--- Record set ---

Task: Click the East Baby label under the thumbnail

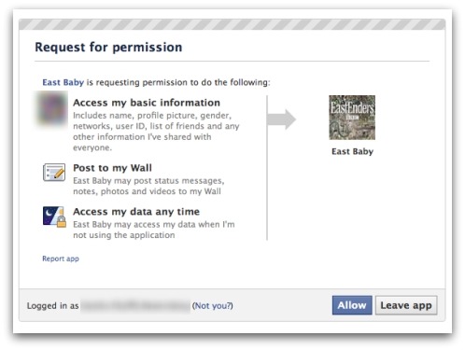Action: coord(352,151)
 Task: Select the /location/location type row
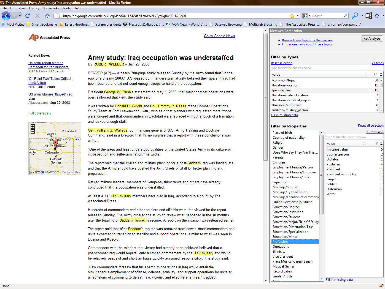click(285, 85)
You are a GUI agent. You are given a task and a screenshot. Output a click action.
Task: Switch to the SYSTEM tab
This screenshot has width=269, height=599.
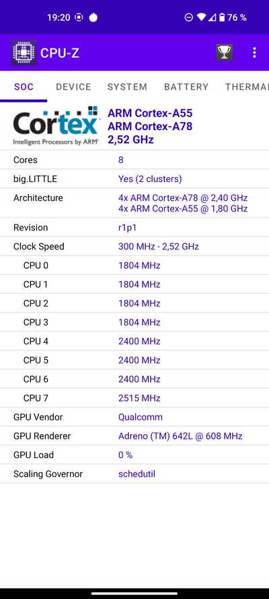pos(127,87)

---

What to work on: With the images excluded, all entries are to be given again exactly.

Answer to this exercise:
Task: Click the East Baby label under the thumbnail

Action: coord(352,151)
 Task: Select the /location/location type row
click(285, 85)
You are a GUI agent. You are given a task and a screenshot. Output a click action.
Task: Switch to the SYSTEM tab
This screenshot has width=269, height=599.
pos(127,87)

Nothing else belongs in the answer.